米軍普天間飛行場(沖縄県宜野湾市)の名護市辺野古への移設をめぐり、政府と沖縄県の争いが全面対決の様相になってきた。
翁長雄志知事が、辺野古沿岸部での海底ボーリング調査を停止するよう指示したのに対し、政府は無視して作業を続けている。
双方は法廷闘争も辞さない構えだ。このままでは対立が決定的になり、修復できなくなる恐れがある。
ここまで事態が悪化した原因は、沖縄の声を聞かず、強引な手法をとってきた政府の側にあろう。政府は作業を中止し、県との話し合いを始めるべきだ。
翁長知事は、指示から7日以内に作業を停止しなければ、海底の岩石採掘などの岩礁破砕に関する許可を取り消すと警告している。作業停止の期限は今月30日である。
知事が停止を指示したのは、防衛省がボーリング調査のため投入した大型コンクリート製ブロックが、岩礁破砕の許可区域外でサンゴ礁を傷つけている可能性が高く、作業を止めて県が調査する必要があると判断したためだ。
県は、岩礁破砕許可が取り消されれば、防衛省はボーリング調査を続行できなくなると主張している。
これに対して防衛省は、県の破砕許可は不要と反論。対抗措置として、行政不服審査法に基づき、指示の執行停止を求める申立書などを林芳正農相に提出した。
菅義偉官房長官は「翁長氏の指示は違法性が重大かつ明白で無効だ」と批判する。
だが、県の潜水調査では、1カ所でサンゴ礁の損傷が確認されている。他の地点も確かめ、問題があれば是正させたいというのは県として当然ではないか。
防衛省は昨年8月にボーリング調査を始め、翌9月に中断した後、今月再開した。
翁長知事は、前知事による埋め立て承認の是非を検証する有識者委員会を1月に設置し、検証が終わるまで調査を再開しないよう求めていた。

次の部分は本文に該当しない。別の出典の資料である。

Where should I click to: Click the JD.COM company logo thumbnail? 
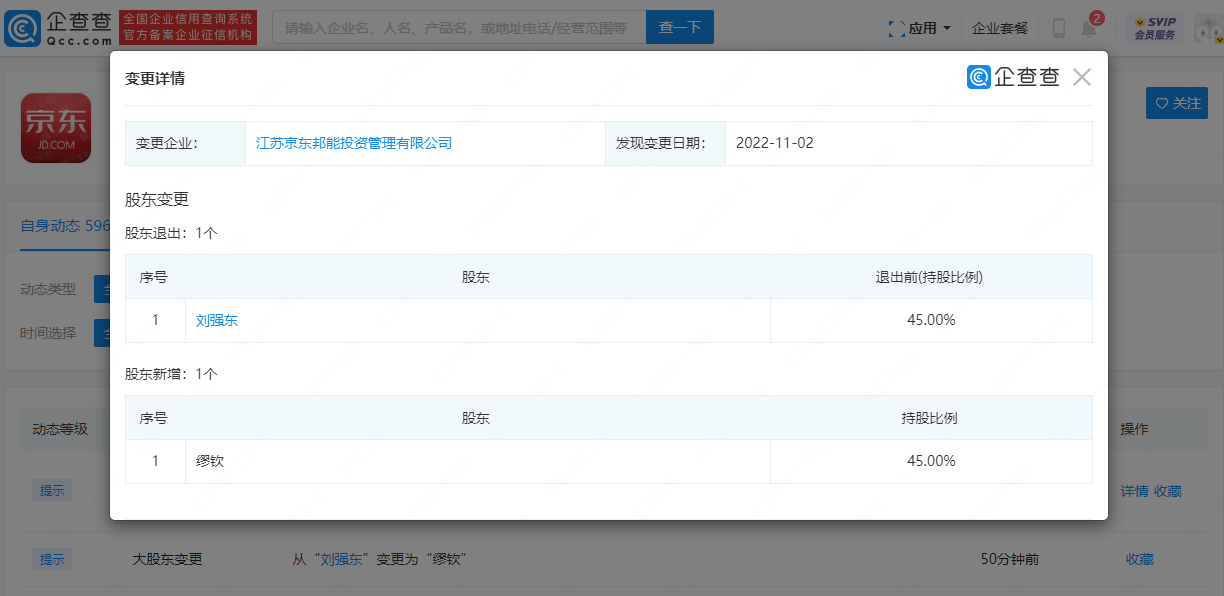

それを一顧だにせず、抗議する人たちを力で排除しての強行だった。乱暴なやり方に「これが民主主義なのか」と県民から怒りの声が上がったのはもっともだろう。
菅官房長官は「わが国は法治国家だ」「法令に基づき、粛々と工事を進める」としている。
しかし、前知事が公約に背いて踏み切った辺野古の埋め立て承認は、昨年11月の知事選で大敗を喫したことで県民からノーを突き付けられた。
昨年の名護市長選と衆院選でも、移設賛成派は完敗した。沖縄の民意は明確に示されている。それを無視して進めることが正当な方法といえるだろうか。

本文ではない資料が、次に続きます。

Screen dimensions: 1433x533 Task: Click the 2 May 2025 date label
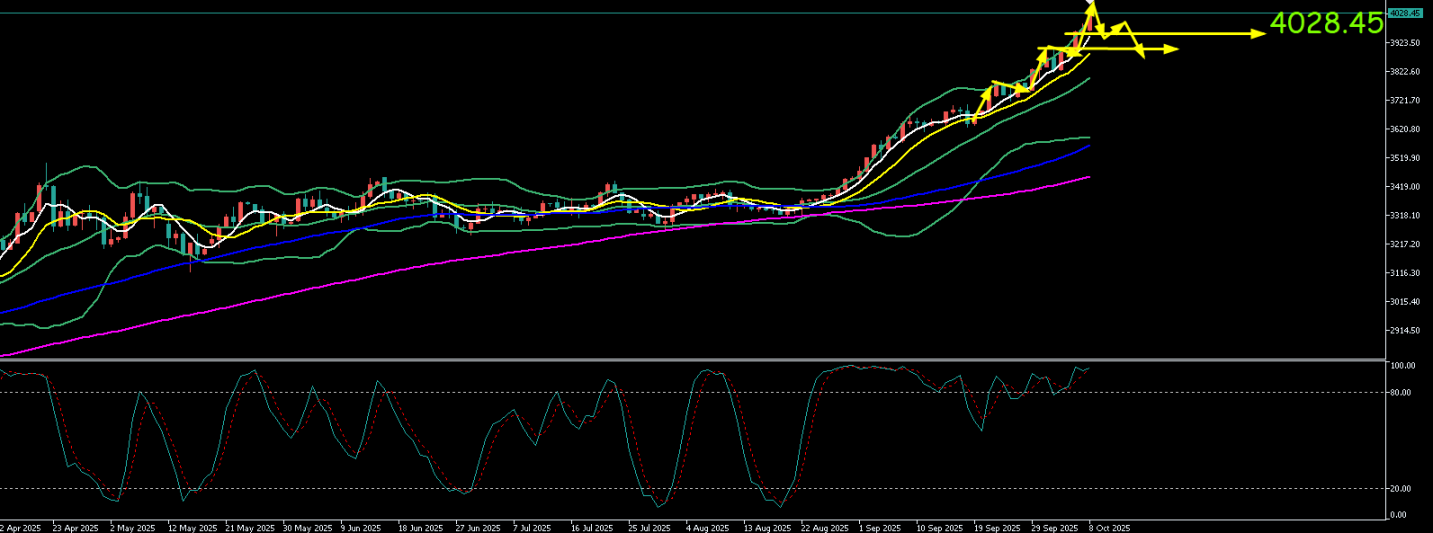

翁長知事は就任後、安倍晋三首相と菅官房長官に一度も会えていない。
安倍首相はきのうの参院予算委員会で「国と地元がさまざまな取り組みについて連携を深めていく中で、翁長氏との対話の機会も設けられると考えている」と述べた。
首相は中韓両国首脳との会談開催をめぐり、前提条件を付けるべきではないとし、対話のドアは常にオープンだと強調している。
その姿勢を沖縄に対しても貫いてもらいたい。地元の理解と協力を得ようとするなら、まずは県民の声に耳を傾けるべきである。